Einen etwas anderen Schultag hat es zum Wochenschluss für die Schüler der Moos-Schule gegeben. Statt im Unterricht zu sitzen, betätigten sich alle Klassen sportlich an einem Spendenlauf auf dem Gelände des Freizeitzentrums.
Fit und motiviert gingen kurz nach Schulbeginn nahezu 300 Moos-Schüler im Freizeitpark "Villeneuve-sur-Lot" auf die Piste der Nordic-Walking-Strecke an den Start. Sich an der frischen Luft bewegen und damit für andere Menschen etwas Gutes zu tun - das war das Ziel der Veranstaltung. Großzügige Sponsoren wie Eltern, Verwandte, Freunde und auch heimische Firmen machten das Rundendrehen für die Jugendlichen schmackhaft. Und wer von den jungen Läufern keinen Sponsor gefunden hatte, bei dem halfen Sponsoren wie die Sparkasse Coburg-Lichtenfels, die VR-Bank und andere Unternehmen nach. Zudem hatte die Rektorin, Heike Stegner-Kleinkecht noch einige zusätzliche Finanziers aufgetrieben. Jede erlaufene Runde wurde mit finanzieller Unterstützung belohnt. Liefen im letzten Jahr rund 230 Schüler, so zeigte sich die Schulleiterin äußerst zufrieden über die steigende Tendenz bei der Beteiligung.
"Ich finde es ganz toll, dass ihr bei diesem Tag so mitmacht - ich danke euch für die Bereitschaft, für eure Schule zu laufen", sagte die Schulleiterin. Mitreden dürfen die Schüler bei der Verwendung des Geldes auch. Über die Dinge, die für die Schule angeschafft werden, können sie mit entscheiden. Ein Teil des Laufgeldes geht an die Schule, einen Teil erhält diesmal das Neustadter Jugendzentrum. Beim ersten Lauf im vergangenen Jahr wurden die Flüchtlingskinder in Not sowie die Unicef bedacht.
"Wir freuen uns sehr, dass ihr uns ausgewählt habt, um uns etwas von eurem Laufgeld zu geben", sagte Alexander Herr, der Leiter des Jugendtreffs im Familienzentrum. Immerhin seien ja auch etliche Jugendliche von der Moos-Schule bei den zahlreichen Aktionen im Jugendzentrums anzutreffen, erinnerte Herr. So könne das Jugendzentrum mit dem Erlös aus dem Spendenlauf jene unterstützen, die das Geld eben nicht so locker sitzen haben und sich einige Angebote einfach nicht leisten können. "Das ist eine gute Sache. Wir sind froh, dass ihr das hier macht", sagte der Jugendtreff-Leiter, der natürlich gleich noch ein bisschen Werbung für seine Einrichtung machte.
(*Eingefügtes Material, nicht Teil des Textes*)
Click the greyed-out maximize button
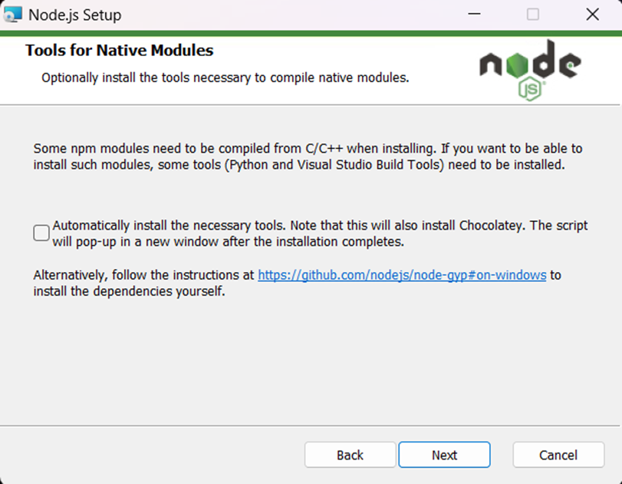Image resolution: width=622 pixels, height=484 pixels. [x=533, y=15]
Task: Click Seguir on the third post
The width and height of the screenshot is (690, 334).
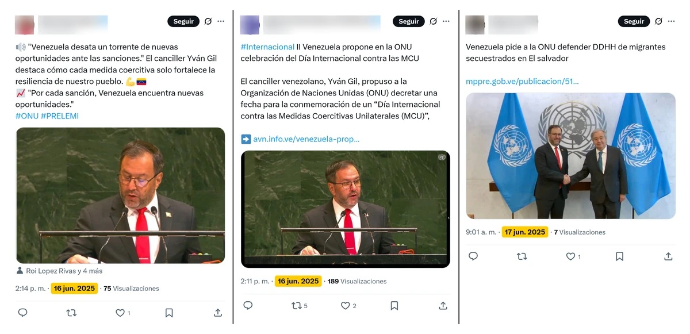Action: (x=634, y=21)
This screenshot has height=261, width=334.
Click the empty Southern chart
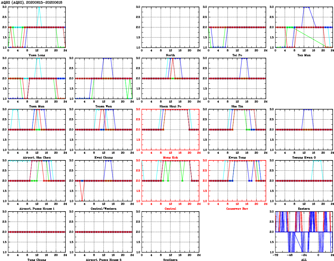coord(170,232)
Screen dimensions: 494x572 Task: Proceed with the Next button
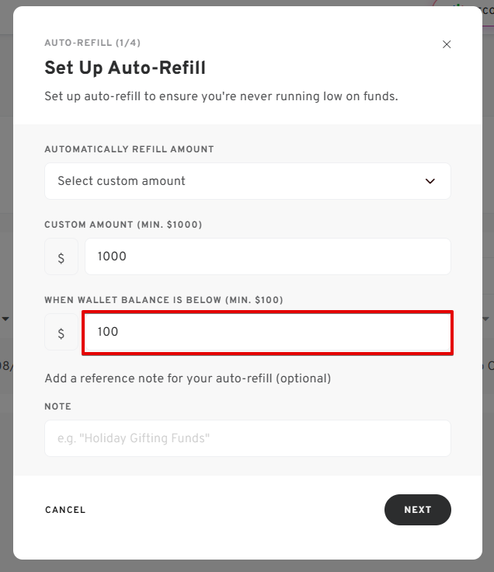pyautogui.click(x=417, y=510)
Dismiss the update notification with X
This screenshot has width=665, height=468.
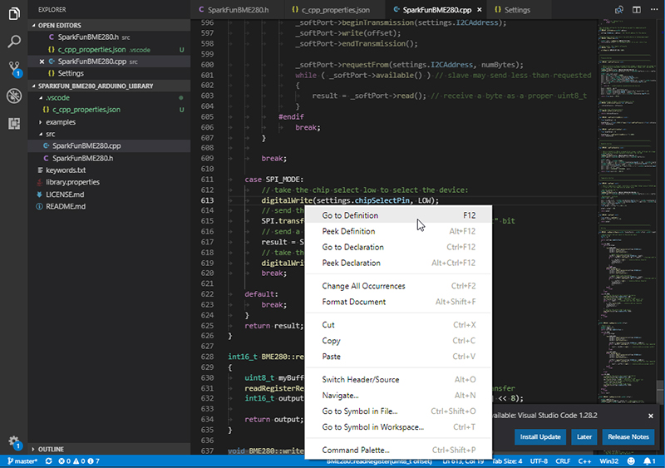650,415
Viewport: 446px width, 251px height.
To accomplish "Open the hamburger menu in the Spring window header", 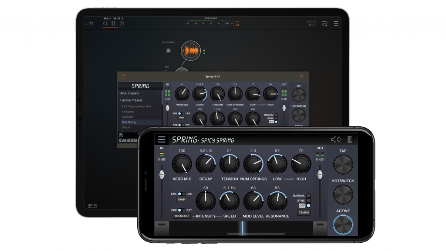I will (x=122, y=75).
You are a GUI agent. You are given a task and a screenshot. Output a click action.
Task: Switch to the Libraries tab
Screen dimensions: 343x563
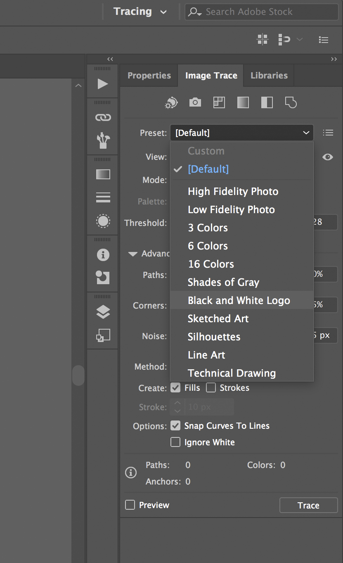tap(269, 76)
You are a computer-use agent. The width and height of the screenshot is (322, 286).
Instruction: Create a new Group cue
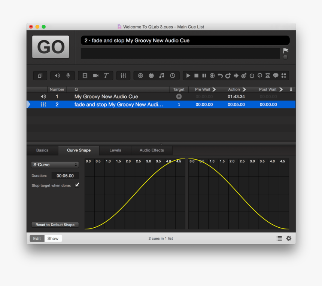click(40, 75)
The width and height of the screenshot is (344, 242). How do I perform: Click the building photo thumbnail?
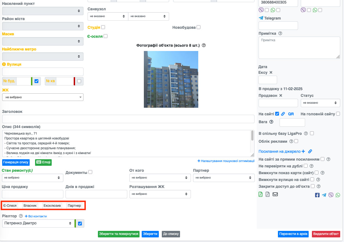point(171,79)
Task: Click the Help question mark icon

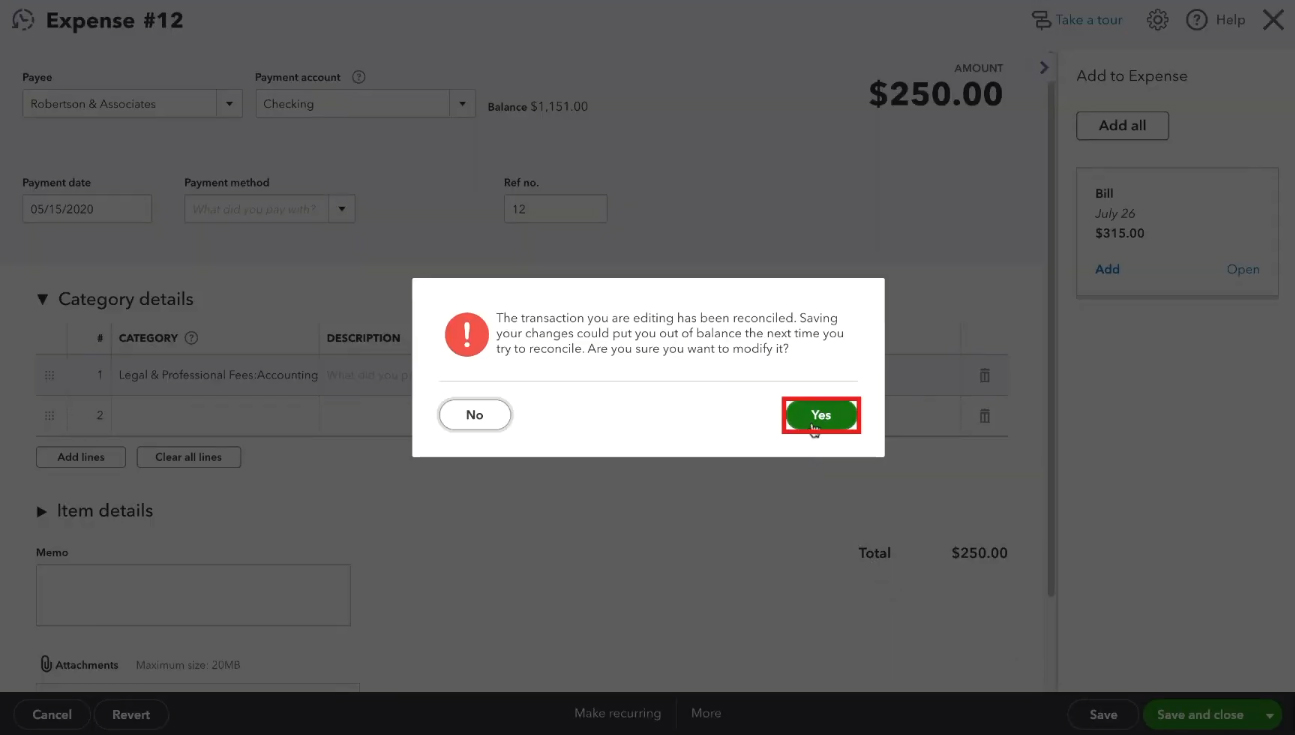Action: [x=1197, y=20]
Tanzen, Fahrten, zahlreiche Angebote habe das Jugendzentrum zu bieten. Einen Flyer gleich zum Mitnehmen hatte Herr mit allen wichtigen Informationen für die Jugend dabei.
"Ich versuche gleich, jeden von euch auf der Strecke abzuhängen", zeigte Konrektor Jens Alex, dass er mit guter Laune auf die Strecke ging. Klar - auch den Lehrkräften gefiel dieser besondere Schultag mit Frühsport im Freien. Alex hatte gleich noch einen Motivationsschub dabei, als er ankündigte, dass jeder, der es schafft, die Stempelkarte vollzukriegen und diese beim Klassenlehrer abgibt,neben dem Geld noch eine Eins im Sport bekommen würde. "Es soll ja auch ein kleines Zuckerl nebenbei sein, um die jungen Leute auch zu belohnen", sagte der stellvertretende Schulleiter.
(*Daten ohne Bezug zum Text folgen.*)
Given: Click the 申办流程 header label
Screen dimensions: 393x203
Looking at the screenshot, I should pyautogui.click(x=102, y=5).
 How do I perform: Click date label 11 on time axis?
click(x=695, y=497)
Zu lauten Hip-Hop-Klängen aus den Lautsprechern zogen die Moosschüler klassenweise ihre Runden. Manche liefen, manche gingen - ganz nach eigener Kondition, Lust und Laune. Mit jeder Runde füllten sich die Stempelkarten. Verpflegungsstationen mit belegten Brötchen, frischem Obst und Getränken entlang der Strecke hielten die Jugend munter. "Wenn ich mir die Schüler ansehe, da kann man schon zufrieden sein", stellte Konrektor Alex in seiner Verschnaufpause lobend fest.
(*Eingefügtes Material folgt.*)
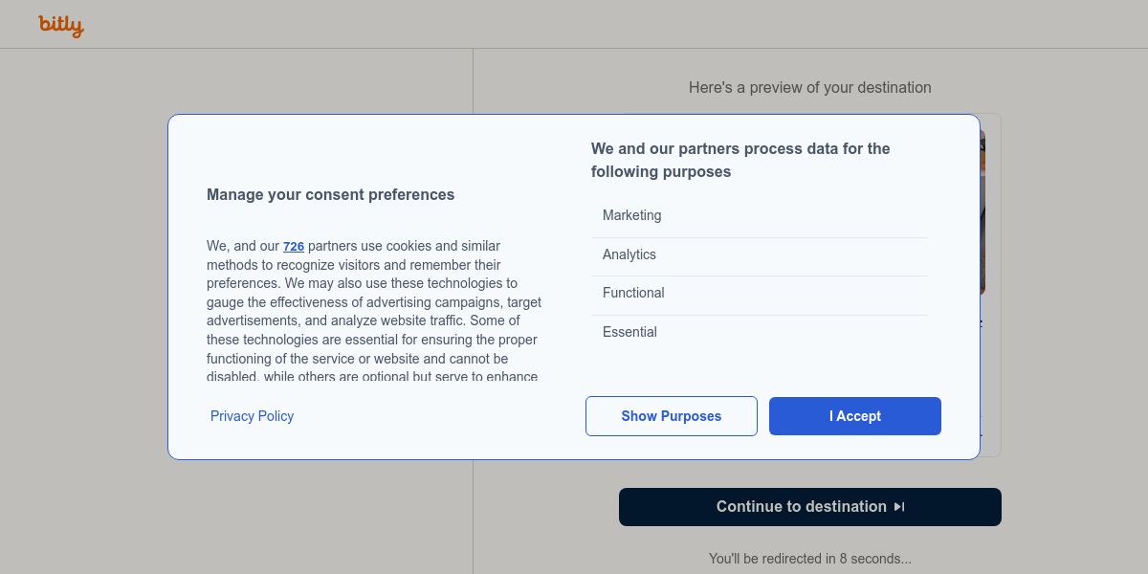Click the skip-forward icon on Continue button
This screenshot has width=1148, height=574.
[x=899, y=507]
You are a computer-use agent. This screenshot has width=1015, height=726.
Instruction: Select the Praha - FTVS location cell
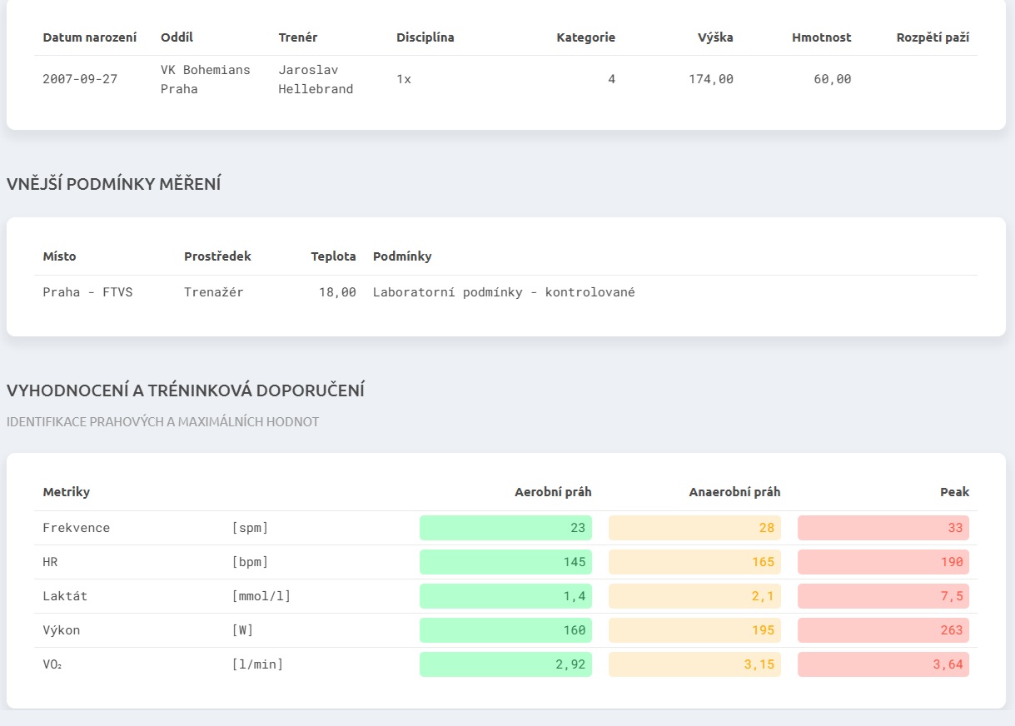tap(87, 292)
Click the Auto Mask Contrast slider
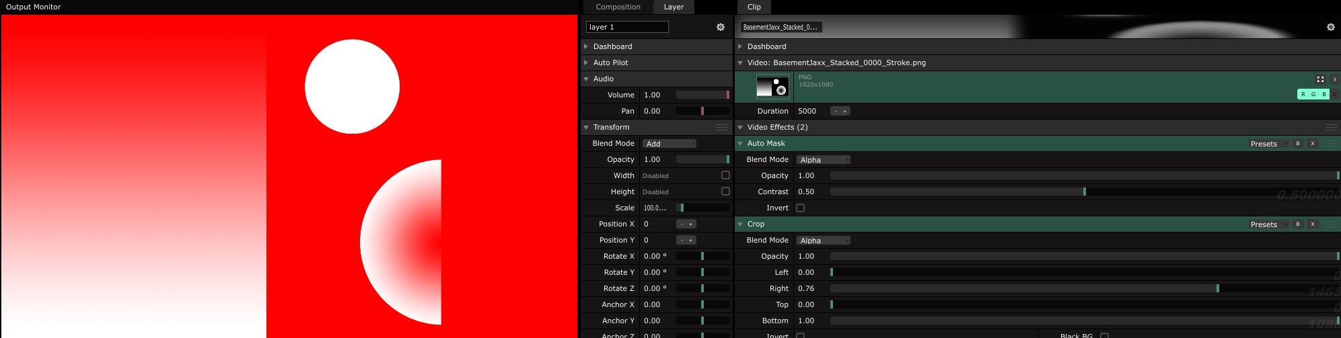1341x338 pixels. tap(1083, 192)
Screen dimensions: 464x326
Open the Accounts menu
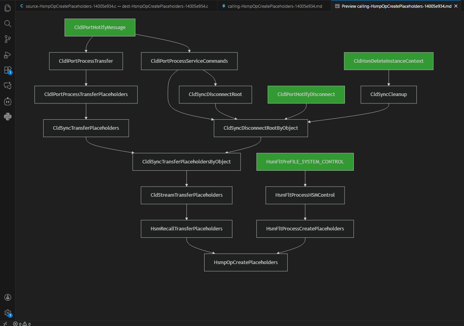7,297
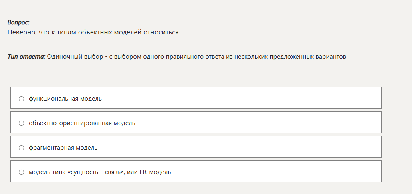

Lea Franke und Nina Grempel (beide Klasse 10. M1) waren diesmal ein bisschen gehandicapt und zählten zu den Zaungästen. Leas Bruder Leon war l im vergangenen Jahr mit seinen elf Jahren derart motiviert, dass er bereits im Vorfeld 30 Sponsoren an Land gezogen hatte. "Und auch diesmal hat ihn der Ehrgeiz samt Engagement gepackt" - das gefiel der Schwester.
Ein Wasserspender für ihre Schule steht ganz oben auf der Wunschliste der Moos-Schüler. Doch erst werden die Stempelkarten in den nächsten Tagen ausgewertet - und dann wird belohnt.